(Extract provided Opens)

On 31 Jan 2009, at 14:46, cage wrote:
> I am having a strange problem with courier font in fltk (GNU/Linux).
>
> Apparently the appereance of a string rendered on screen with  
> courier (FL_COURIER) do not even resemble the same of
> the standard postscript font, is this ok from the FLTK POV?
>
> Here you can find a comparision (http://www.autistici.org/interzona/ 
> bug.png) the framed strings are, respectively
> helvetica and courier from a screenshot of a fltk app, while the  
> bottom one have been gotten from a generated
> postscript file (helvetica and couriere again via libplot).
>
> This is a big problem when i want to export formatted text because  
> the two font do not share the same height and
> width.
>
> Is this a fltk bug or maybe it is my fault?
>
> Please feel free to ask for more information!

Rendering of fonts on displays is an area that frequently throws up  
difficulties, and there is a long (and often painful!) history of  
people struggling with this. Indeed, one of the reasons PDF is the  
way it is, is because there was such a need for a way to render  
documents so they looked more or less the same wherever they were  
rendered...

(Extract provided Closes)

*Aim of the task:*
Copy the stretch of the mailing-list message about Courier font rendering from "Rendering of fonts" through "rendered..." word for word.

(Collected data Opens)

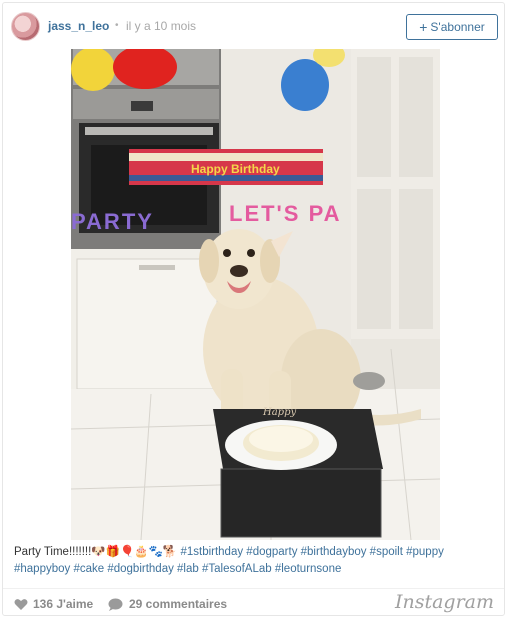  Describe the element at coordinates (444, 602) in the screenshot. I see `instagram-logo: Instagram` at that location.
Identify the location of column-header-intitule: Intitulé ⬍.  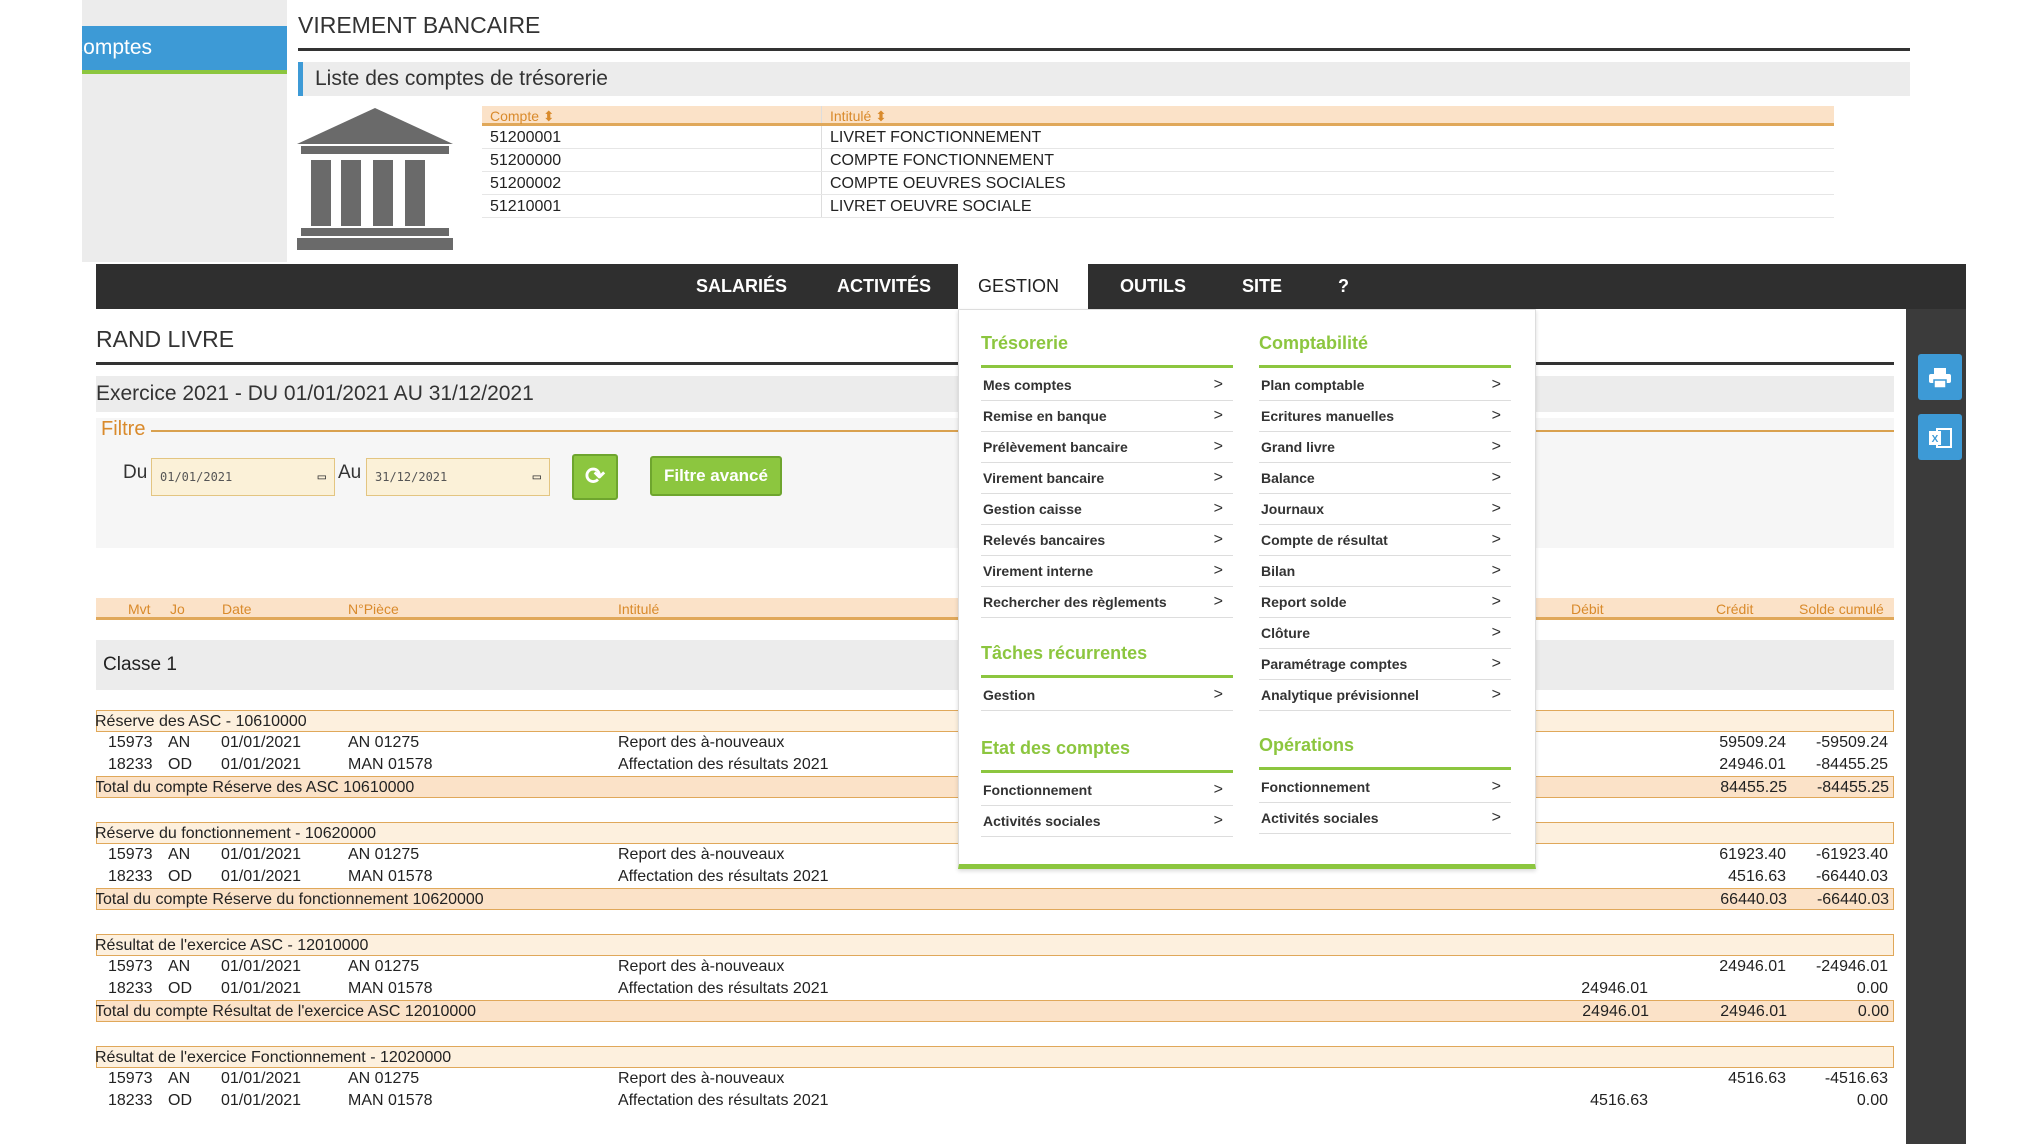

(Collected data Closes)

*Exercise result:*
Rendering of fonts on displays is an area that frequently throws up  
difficulties, and there is a long (and often painful!) history of  
people struggling with this. Indeed, one of the reasons PDF is the  
way it is, is because there was such a need for a way to render  
documents so they looked more or less the same wherever they were  
rendered...